• _Extract provided_:
━━━
# High Nitrates



## Richard Dowling (18 Aug 2011)

Hi All,

Ive made quite a few changes to my aquarium in the last month including lighting upgrade, plant increases, Introduction of EI etc. 

I have tested the water twice this week with my 6 in 1 test strips and the Nitrates are showing as on or near 100mg/l. After the first test about 4 days ago I did a 50% water change (I do 50% weekly usually) and then another 35% today including a filter clean and the Nitrates are still up near the 100mg/l mark.

An issue may be that there is a gap between 60-100mg/l so the test may not be accurate, especially if the colour isn't spot on. However the fact that the strip is turning pink would suggest there is too much Nitrate regardless of whether its 60 or 100.

I dont know what else to do, surely I shouldnt have to increase my water changes. Could it be the sand substrate as it cant be vac'd like gravel? I went on holiday 5 weeks ago for 2 weeks and my Father inlaw over fed my fish and there was a huge algae bloom. Ive pretty much cleared that up now apart from patches of algae in the sand which I cant get rid of. I am replacing my substrate with something a little more plant friendly soon so if it is the sand it wont be a problem for long.

Tank: 81x36x50 (125l)
Lighting: 2x18W T8 & 2x28W T5 - 8 Hours a Day
Filtration: Tetratec EX1200
Fertilizer: EI - Macro 3x Weekly, Micro 3x Weekly *
Co2: Nutrafin Natural Plant System 1bps
Water Changes: 50% Weekly


----------



## ceg4048 (19 Aug 2011)

dowheim said:
			
		

> ...I dont know what else to do..


Hi, I've got a great idea. Take your Nitrate test kit to Stonehenge when the Druids meet and burn it while they utter incantations:





This is about as useful and accurate as NO3 test kits ever get.

Why do you care about a nitrate test kit readings? Have you not proven by your In-Law's action that adding food to a tank is more problematic than adding KNO3? If you are dosing EI levels of KNO3 why on Earth would you care about nitrate levels?

The reason for doing water changes has nothing to do with Nitrate but has everything to do with removing dirt from the tank. Dirt causes algae and is dangerous to fish. As I mentioned, this is exactly what your In-Law demonstrated. 

Worrying about high nitrate levels defeats the purpose of EI, will not help you to grow better plants, and will not make your fish any healthier.

Read more about this phenomenon in ferts causing high nitrate!

Cheers,


----------



## Matt Warner (19 Aug 2011)

Ha ha ha. Ceg you really do make me laugh. I learnt this the hard way only recently by believing test kits and I was having algae problems. I thought I was dosing enough nutrients but really I wasn't dosing enough! Nitrate kits in particular are ridiculously inaccurate unless you are willing to spend stupid money! As long as you are exceeding the target value of nutrients then you don't need to worry because you know that you are dosing enough to meet the plants requirements.
━━━
• _Available data_:
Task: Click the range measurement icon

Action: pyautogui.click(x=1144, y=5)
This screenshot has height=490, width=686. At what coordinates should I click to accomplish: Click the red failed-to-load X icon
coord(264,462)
━━━
• _Directions_:
**A.** Duplicate the aquarium nitrate thread starting with "Hi, I've got" and going on through "kits ever get.".
**B.** In the aquarium nitrate thread, what filter is listed for the tank?
**C.** Carry the aquarium nitrate thread on from its last sentence.
The listing has no role in this work.

• _Answers to the tasks_:
**A.**
Hi, I've got a great idea. Take your Nitrate test kit to Stonehenge when the Druids meet and burn it while they utter incantations:





This is about as useful and accurate as NO3 test kits ever get.

**B.** A Tetratec EX1200.

**C.**
----------



## George Farmer (19 Aug 2011)

Indeed.  I've not used a NO3 test kit in over 7 years. 

Try not to worry about it, but worry more about providing appropriate lighting, CO2, circulation etc.


----------



## Matt Warner (19 Aug 2011)

One thing I have learnt from the planted tank journey, is look at what your plants are telling you, not what a test kit is telling you. Your plants will be the first to indicate when there is a problem. 
Cheers


----------



## Matt Warner (19 Aug 2011)

I just have a funny image of everyone going to Stonehenge to burn their test kits    
Maybe UKAPS could arrange a test kit burning ritual


----------



## Richard Dowling (24 Aug 2011)

Thanks for your help guys, to be honest I know so little about Chemical Ferts that I didnt realise they would have an effect on Nitrates. I did think for a moment that Potassium Nitrate must contain Nitrate (I know Im a Genius!!) but I presumed that Ferts shouldnt cause levels of Nitrate that are labled dangerous on the test kit.

Im just trying to figure out why im having algae issues. Instead of Black Brush Algae its now all turning bright slimey green. I'll have to get my pressurised System up and running when my Reg arrives and see if that makes a difference. If my problems are not EI related I presume it must be inconsistent CO2. If its not that I have no Idea!


----------



## ceg4048 (24 Aug 2011)

dowheim said:
			
		

> ...its now all turning bright slimey green...


Err..that means you don't have enough NItrates, or that your filter is dirty. I suggest you clean your filter if not done already and add more Potassium Nitrate.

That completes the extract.